━━━━━ AUSGEWÄHLTER TEXT ━━━━━

# WLAN vom Keller ins OG



## el barto (3. November 2008)

Hallo,

habe zu Hause einen WLAN-Router (FritzBox 7170) im Keller (da ist die Anschlussbuchse...)
möchte nun aber auch WLAN im Obergeschoss haben, da ich dort mehrer PCs stehen habe und auch für Ipod usw...

Vom Router zum Obergeschoss ist bereits ein LAN-Kabel gelegt das in einem 8x Switch (irgendein billig-Teil von ipTime was aber funktioniert ) endet. An diesen Swtich sind momentan 2 PCs angeschlossen um darüber ins Inte zu gehen.

ist es nun möglich eine Access Point (?) / Repeater oder was auch immer man braucht (habe da keine Ahnung... ) an den Switch oder wenn der auch mehrer Lan-Ausgange hat statt des Switches zu schließen um im Obergeschoss WLAN fürs Inet zu haben?

mfg el barto


----------



## uuodan (3. November 2008)

Klar kannst du einen weiteren AP an den Switch hängen. Der sollte aber dann keine Routingfunktion haben, sondern lediglich einen Zugangspunkt zum WLAN bzw. LAN darstellen. Dann kannst du das WLAN der Fritzbox auch deaktivieren. Andernfalls kannst du einen Repeater einsetzen. Das dürfte auch preiswerter sein. Der Repeater benötigt nur 230V, ein AP hingegen zusätzlich einen freien Port am Switch.


----------



## el barto (3. November 2008)

Schön wäre ein Repeater/AP, der 1. WLAN hat, 2. meinen Switch ersetzt (sollte also mindestens 3 Lan Anschlüsse haben und 3. zur FritzBox kompatibel wäre. 
Günstig ware auch noch gut 

was wäre da empfehlenswert? 

thx für die sehr schnelle antwort 

mfg el barto


----------



## uuodan (3. November 2008)

Ein Repeater ist lediglich ein Verstärker. Den nutzt man auch nur, um die Funkzelle zu vergrößern. 

Du könntest aber einfach das LAN-Kabel, das ohnehin schon liegt, dafür verwenden, das DSL-Signal nach oben zu transportieren. So kannst du die FB oben aufstellen und dort wiederrum die Kabel-Clients anhängen. Somit sparst du dir sämtliche Anschaffungskosten. Den Switch kannst du gegebenenfalls zusätzlich an die FB hängen, falls du weitere Ethernet Ports benötigst.

━━━━━ DATENAUSZUG ━━━━━

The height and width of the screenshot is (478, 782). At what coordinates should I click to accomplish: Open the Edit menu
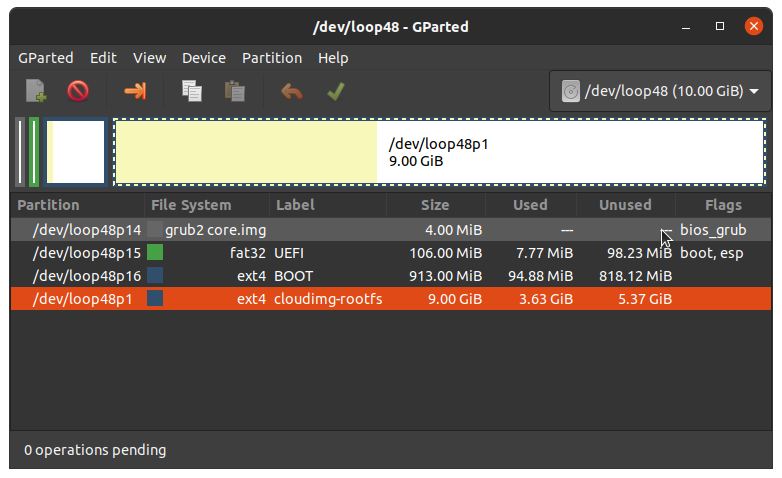click(103, 58)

━━━━━

_AUFGABEN_
- A) Übersetzen Sie aus dem Forenthread über WLAN im Obergeschoss den Satz „Ein Repeater ist lediglich ein Verstärker.“ ins Englische.
- B) Führen Sie den Forenthread über WLAN im Obergeschoss nach seinem letzten Beitrag weiter.
Das Material steht für sich und ist vom Forenthread über WLAN im Obergeschoss unabhängig.

_LÖSUNGEN_
- A) A repeater is merely an amplifier.

- B)
Sorry, dass ich auf die Idee nicht schon vorhin gekommen bin.


----------



## el barto (3. November 2008)

Die Idee hatte ich auch schon, allerdings ist im Keller ein PC, der dort per kabel an die FB angeschlossen ist. 

brauche also fürs OG einen Router oder einen Repeater am Switch (da der Repeater ja keine LANs hat denk ich mal, wenn er nur WLAN verstärker ist)

mfg el barto


----------



## uuodan (3. November 2008)

Gut, aber: Wenn bereits eine Leitung liegt (sprich das LAN-Kabel), dann könntest du einfach ein 2adriges Kabel besorgen (Elektrofachmarkt / Elektriker). Das ist so dünn, dass es mit Sicherheit parallel zum Netzwerkkabel nach oben verlegt werden kann. Dadurch wäre das LAN-Kabel weiterhin für den PC im Keller nutzbar, nur die Box wäre oben. Die Verkabelungsarbeit würde max. 30 min dauern, sofern ihr keine abenteuerliche Verlegung habt. Wie gesagt: Es wäre die preiswerteste und schnellste Lösung; wohl auch die beste. 

Ich würd' dir das machen, aber du wohnst sicher nicht um die Ecke... 

*Edit: Ein klassischer Repeater (Siemens Gigaset WLAN-Repeater, max. 108MBit/s, G+, +1 x Ethernet)


----------



## el barto (3. November 2008)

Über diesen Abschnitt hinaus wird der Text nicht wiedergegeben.